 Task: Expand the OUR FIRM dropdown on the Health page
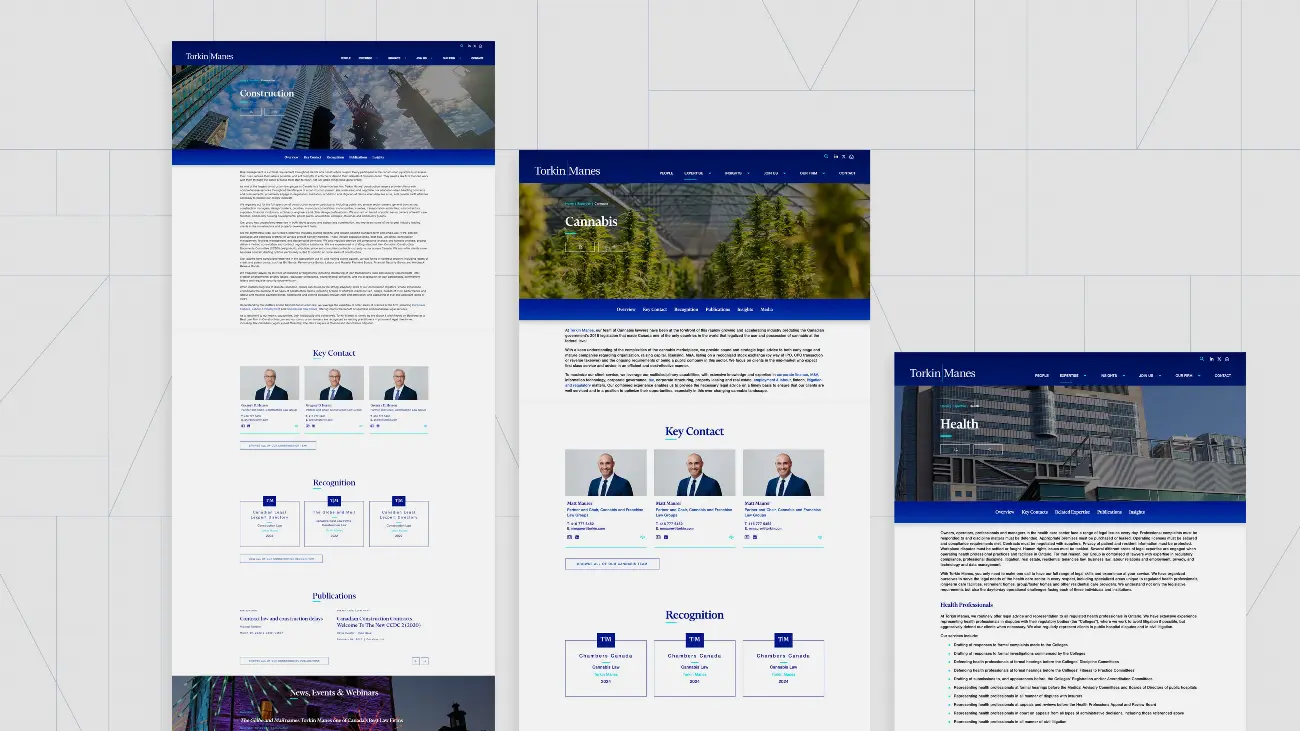click(1186, 375)
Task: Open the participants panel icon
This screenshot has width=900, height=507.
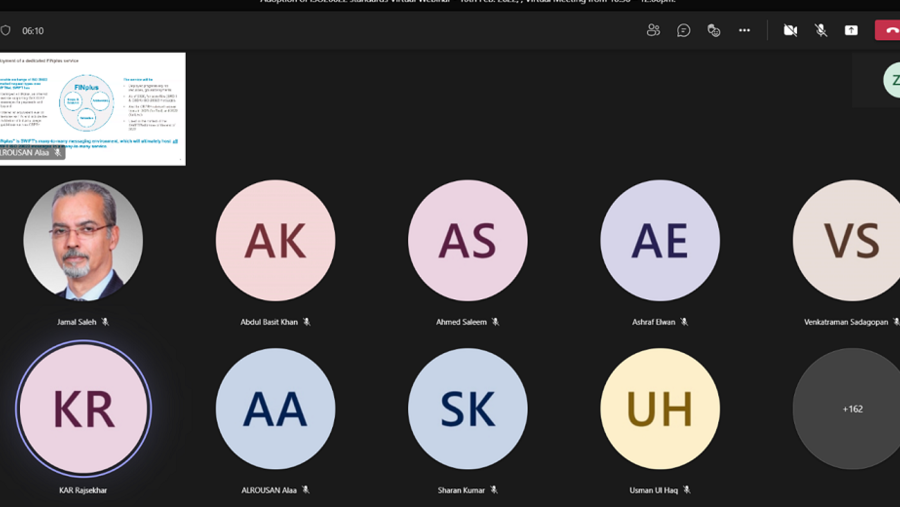Action: (653, 30)
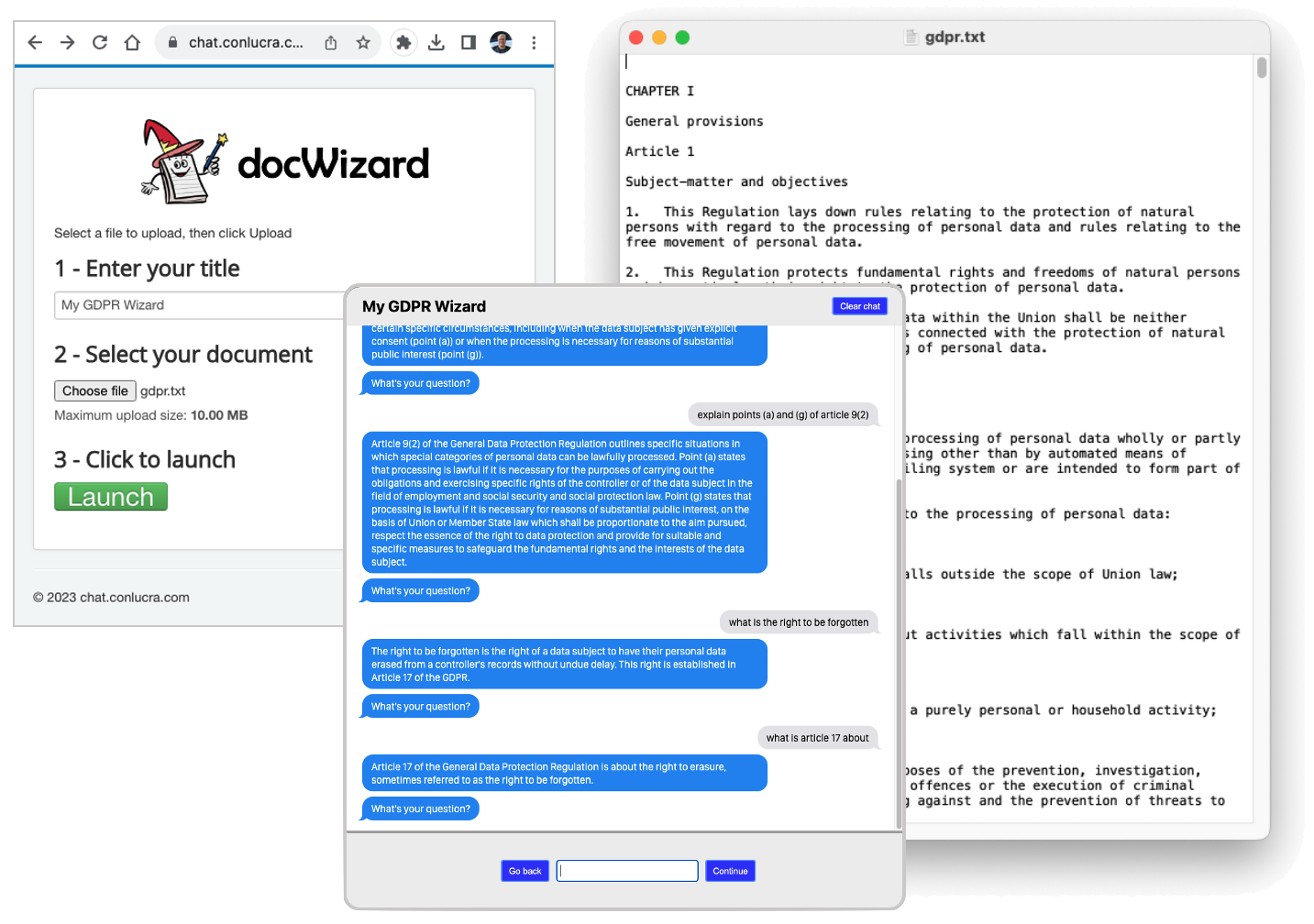This screenshot has width=1314, height=924.
Task: Open the three-dot browser menu
Action: tap(534, 42)
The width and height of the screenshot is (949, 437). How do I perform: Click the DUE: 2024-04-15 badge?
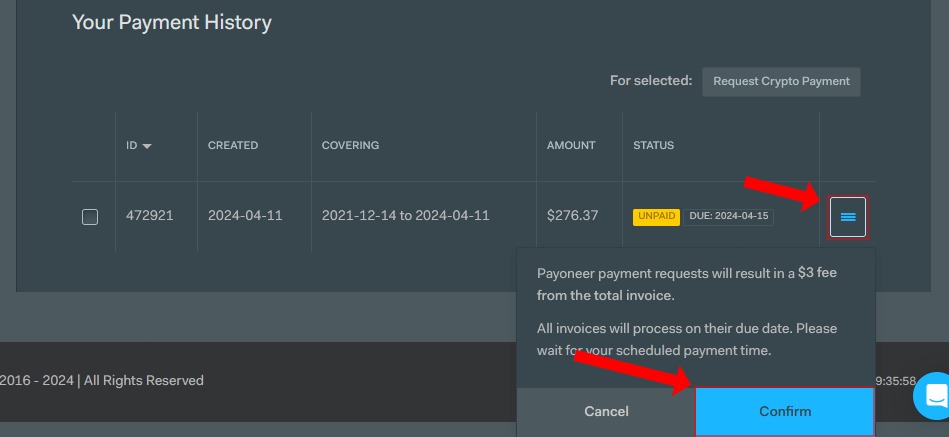tap(728, 216)
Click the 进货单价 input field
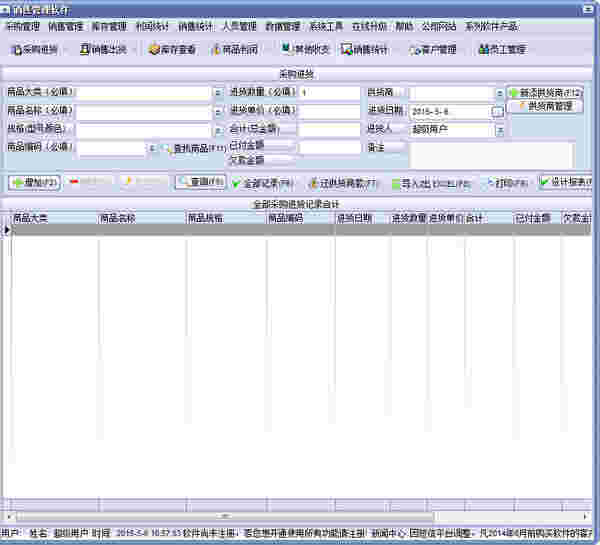 point(329,111)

■ ■ ■

### Work request
Repeat everything in the entries above word for word, excluding the images.

### Solution for this problem
 Task: Expand the OUR FIRM dropdown on the Health page
click(1186, 375)
Task: Open the participants panel icon
This screenshot has width=900, height=507.
Action: (653, 30)
This screenshot has width=1314, height=924.
Task: Open the three-dot browser menu
Action: tap(534, 42)
The width and height of the screenshot is (949, 437). How do I perform: Click the DUE: 2024-04-15 badge?
tap(728, 216)
Click the 进货单价 input field
 point(329,111)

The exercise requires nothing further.